Transcription

How Echo turns your voice into text using local, cloud, or Apple transcription engines.

Echo gives you three ways to transcribe speech into text: local models that run entirely on your Mac, cloud services that send audio to external APIs for processing, and Apple's built-in speech engine. Each approach has different trade-offs in speed, accuracy, privacy, and setup complexity, so you can choose what fits your workflow best.

How Transcription Works

When you record with Echo, the audio is captured at high quality and then sent to whichever transcription model you have selected as your default. The transcription pipeline looks like this:

You speak into your microphone while Echo is recording.
Echo captures the audio.
The audio is sent to your chosen transcription model.
The raw text comes back from the model.
Optional processing is applied -- word replacements, filler word removal, AI enhancement, and text formatting.
The final text is placed on your clipboard and (optionally) pasted into the active app.

Three Approaches to Transcription

Local Models

Local models run entirely on your Mac. Your audio never leaves your device, which makes this the most private option. Echo supports two families of local models:

Whisper -- OpenAI's speech recognition models, available in sizes from Tiny (75 MB) to Large v3 (2.9 GB). Larger models are more accurate but slower.
Parakeet -- NVIDIA's speech recognition models, optimized for speed. Available in English-only (V2) and multilingual (V3) versions.

Local models need to be downloaded before first use. Once downloaded, they work without an internet connection.

Learn more about local models

Cloud Services

Cloud services send your audio to external APIs for transcription. They typically offer faster processing and high accuracy without using your Mac's resources, but they require an internet connection and an API key from the provider.

Echo supports five cloud transcription providers: Deepgram, Groq, ElevenLabs, Gemini, and Mistral.

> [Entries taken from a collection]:
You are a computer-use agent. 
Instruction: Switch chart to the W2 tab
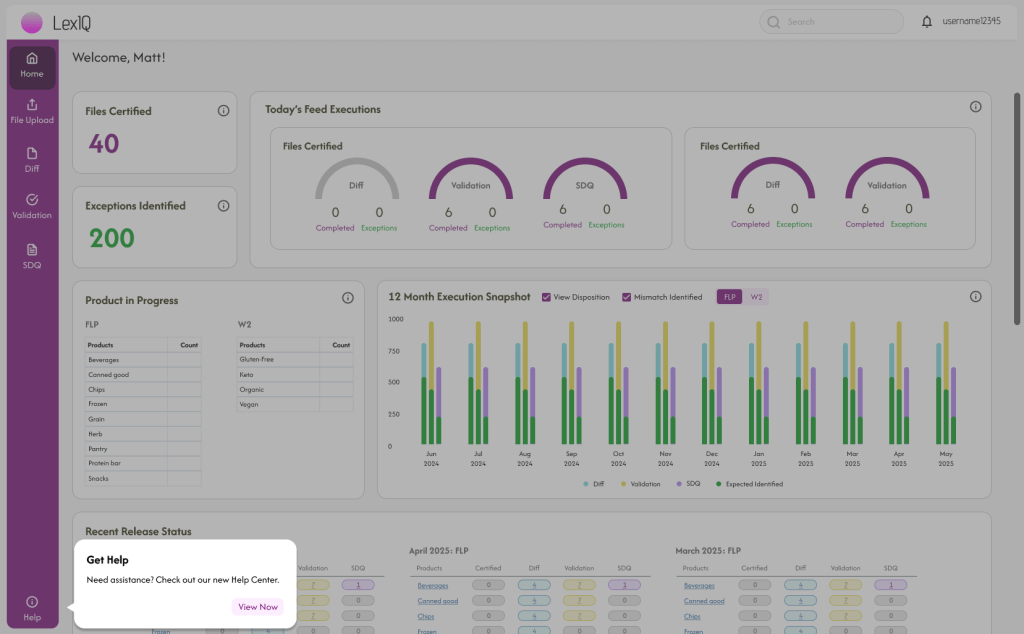point(756,297)
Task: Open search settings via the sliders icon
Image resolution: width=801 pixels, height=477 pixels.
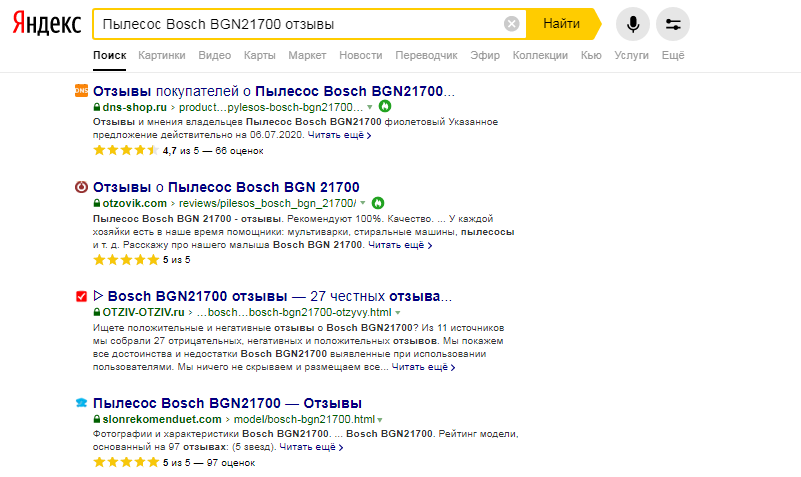Action: pyautogui.click(x=673, y=24)
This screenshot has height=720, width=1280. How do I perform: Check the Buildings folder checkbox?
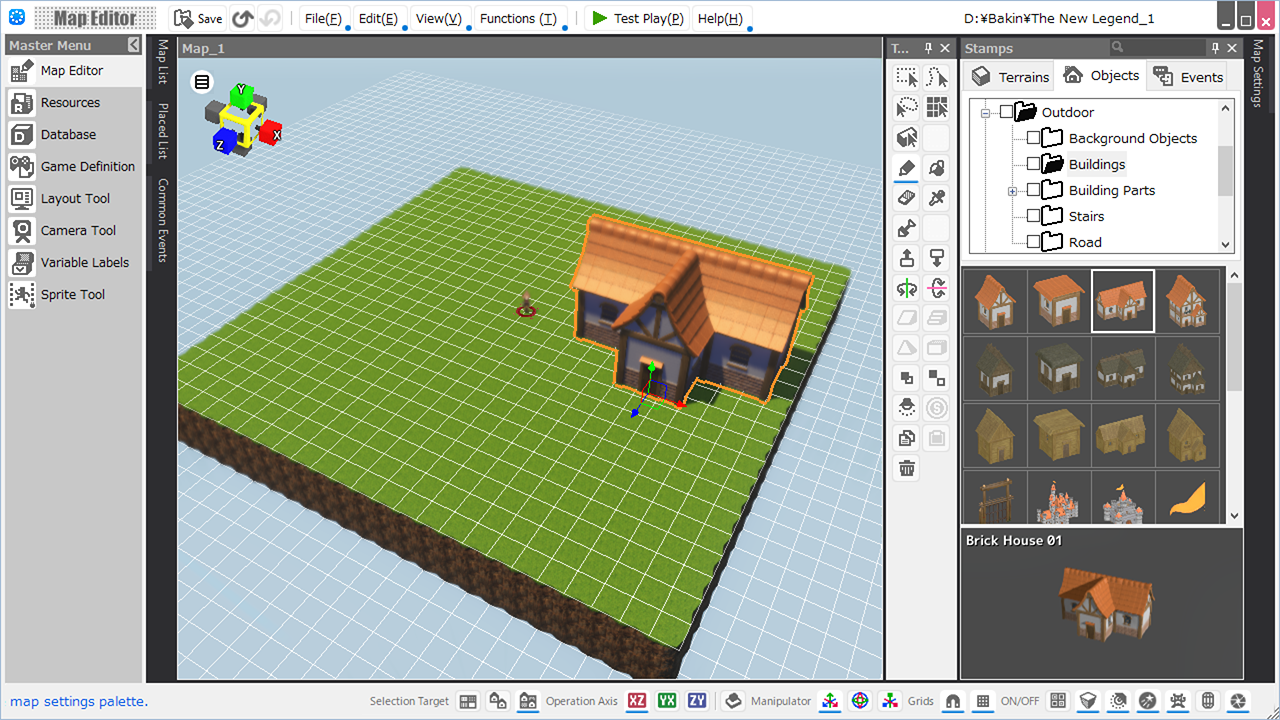point(1034,164)
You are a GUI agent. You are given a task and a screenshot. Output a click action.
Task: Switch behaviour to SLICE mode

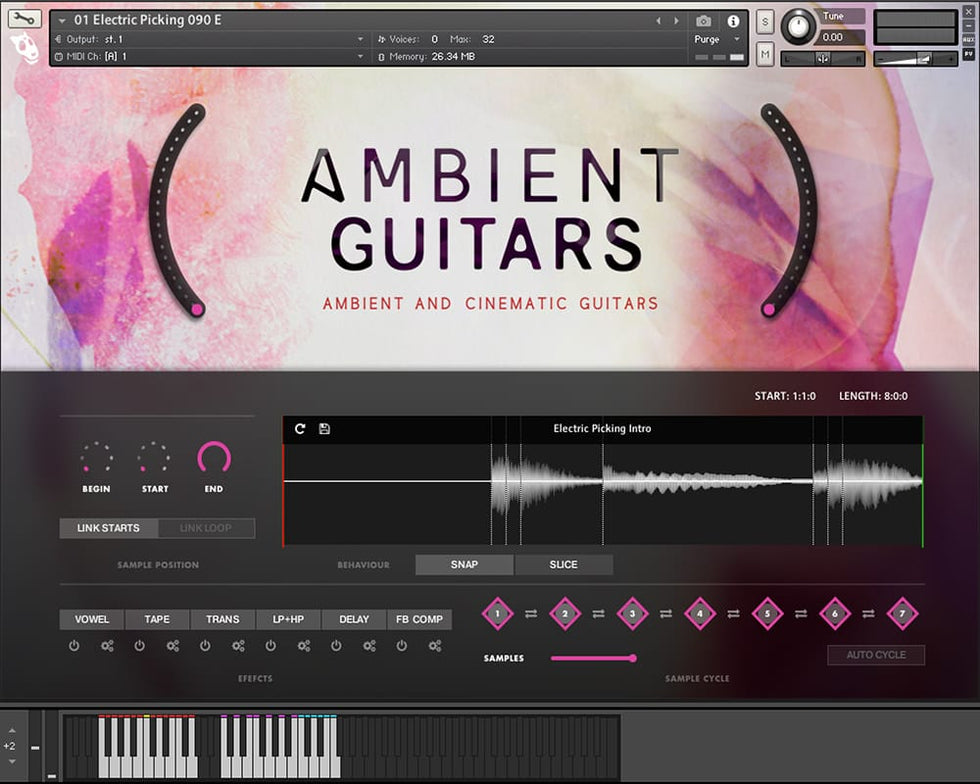(563, 565)
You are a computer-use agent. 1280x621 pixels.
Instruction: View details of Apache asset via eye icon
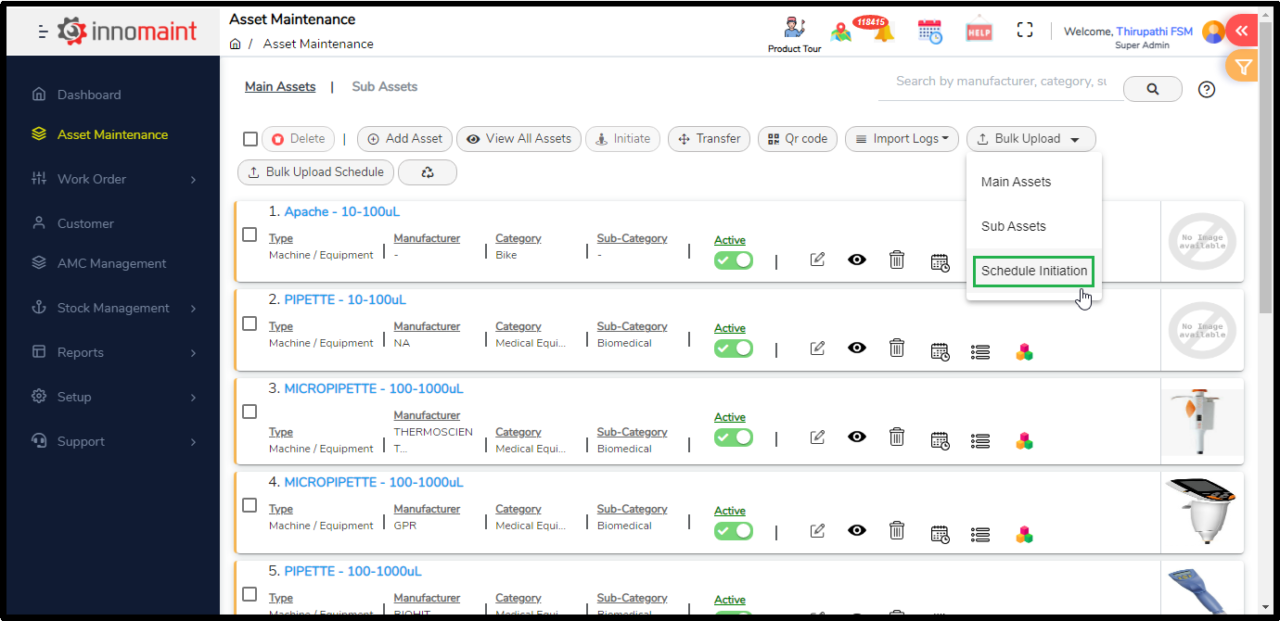(x=856, y=259)
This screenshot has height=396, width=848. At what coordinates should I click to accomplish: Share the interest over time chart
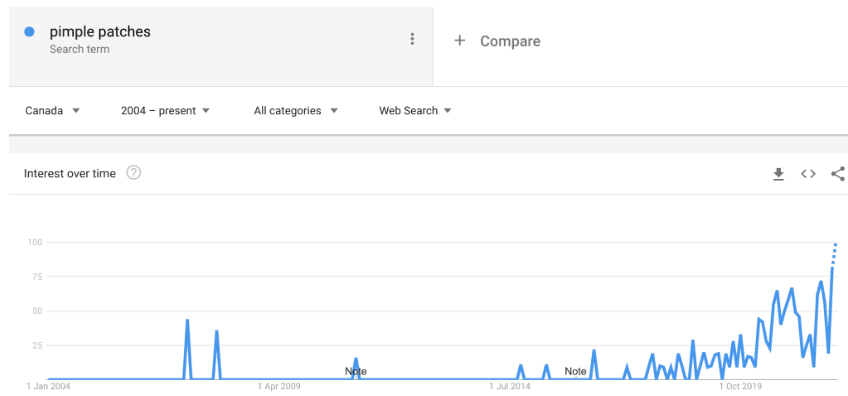[838, 174]
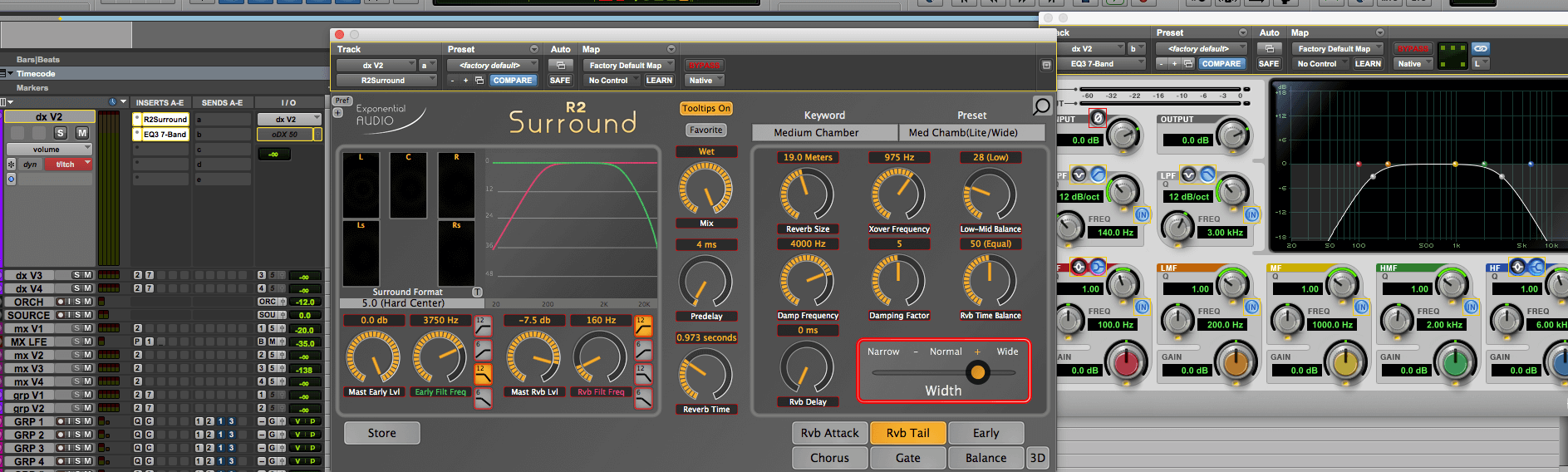Click the 0.973 seconds reverb time field

click(706, 337)
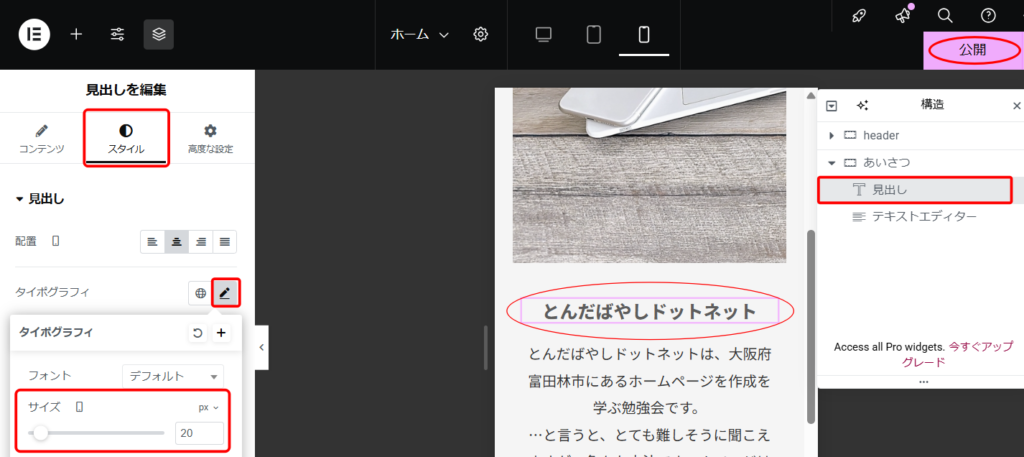This screenshot has height=457, width=1024.
Task: Toggle the structure layers icon
Action: coord(158,34)
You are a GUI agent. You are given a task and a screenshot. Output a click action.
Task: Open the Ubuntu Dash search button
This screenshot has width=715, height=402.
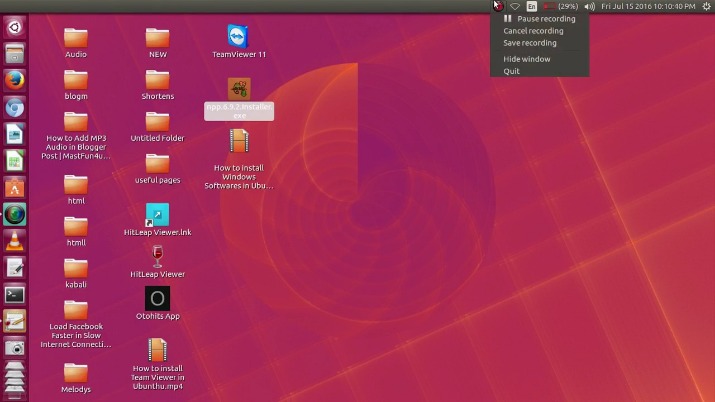point(14,26)
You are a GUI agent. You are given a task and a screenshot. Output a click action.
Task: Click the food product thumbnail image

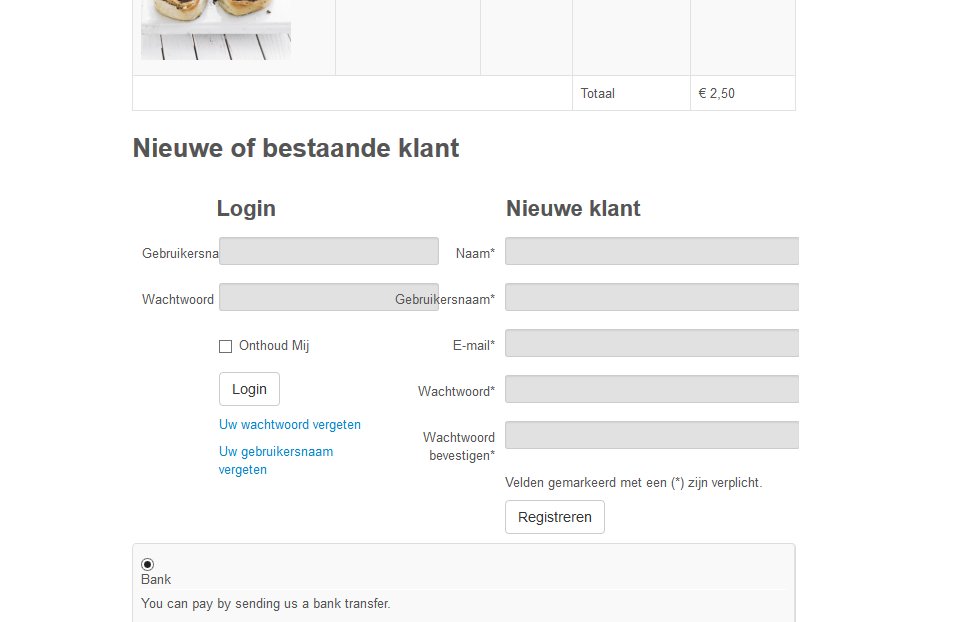[216, 29]
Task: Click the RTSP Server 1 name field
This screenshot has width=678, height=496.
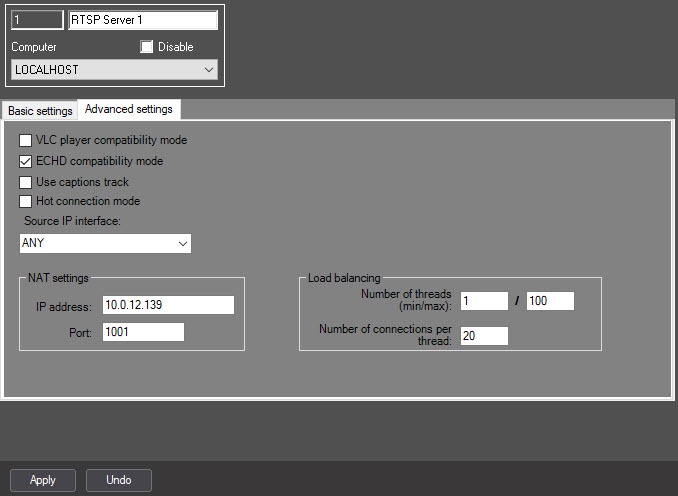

> [WHAT YOU NEED TO DO]:
Please transcribe the passage of the transcription page between "The audio is sent" and "and text formatting.", inclusive.

> [ANSWER TO THE EXERCISE]:
The audio is sent to your chosen transcription model.
The raw text comes back from the model.
Optional processing is applied -- word replacements, filler word removal, AI enhancement, and text formatting.